Voor zover voor de beoordeling van het middel relevant, houdt de pleitnotitie die aan het proces-verbaal van de zitting van het Hof van 19 mei 2008 is gehecht in:
‘Allereerst verwijs ik naar hetgeen opgemerkt is in mijn pleitnotitie van 20 april 2007 (Politierechter te Rotterdam) welke pleitnotitie zich bij de processtukken bevindt. De daar aangevoerde weren, te weten:
1. onrechtmatig verkregen bewijs; (…)
worden in hoger beroep gehandhaafd en hieronder nog nader gespecificeerd.
Ad 1: Onrechtmatig verkregen bewijs
De Officier van Justitie heeft als weerwoord tegen mijn stelling, dat er bewijs onrechtmatig verkregen was, opgevoerd, dat art. 5:15 Awb de onderhavige actie zouden legitimeren. Kennelijk heeft de Officier van Justitie geen acht geslagen op art. 5:14 Awb, waarin bepaald is, dat bij wettelijk voorschrift de aan de toezichthouder toekomende bevoegdheden worden beperkt, en op art. 5:13 Awb, dat luidt: ‘Een toezichthouder maakt van zijn bevoegdheden slechts gebruik voor zover dat redelijkerwijs voor de vervulling van zijn taak nodig is.’
Het doel van het onderhavige bedrijfsbezoek was (zie processtukken in eerste instantie): de wensen en klachten van de ondernemers aan te horen en te onderzoeken. Het in dat kader openen van het onderhavige luik, dat dicht zat, is dan ook in strijd met de strekking van dat doel. Het openen van dat luik was ook niet noodzakelijk voor het redelijkerwijs vervullen van de taak van de toezichthouder, zodat m.i. art. 5:13 Awb het beroep op art. 5:15 Awb uitsluit, wegens strijd met het evenredigheidsbeginsel.
Daarenboven wordt m.i. art. 5:15 Awb beperkt door het bepaalde in art. 27 lid 1 Sv. jo. art. 5:14 Awb.

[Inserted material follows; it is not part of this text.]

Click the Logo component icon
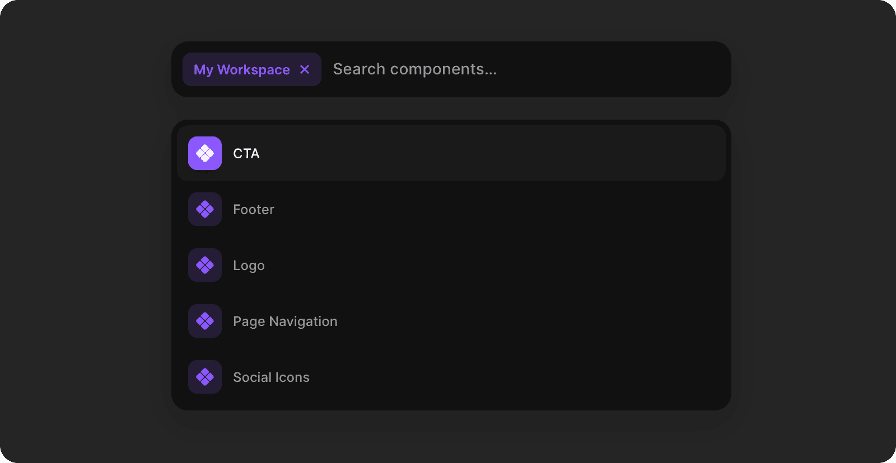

Er is immers noch gesteld noch gebleken, dat er bij de verbalisant een redelijk vermoeden was van de aanwezigheid van de onderhavige hennepkwekerij onder dat luik. N.B.: De vloer is 40 cm [veertig centimeter] dik en noch gesteld noch gebleken is, dat er bijvoorbeeld een wietlucht hing in de onderhavige ruimte.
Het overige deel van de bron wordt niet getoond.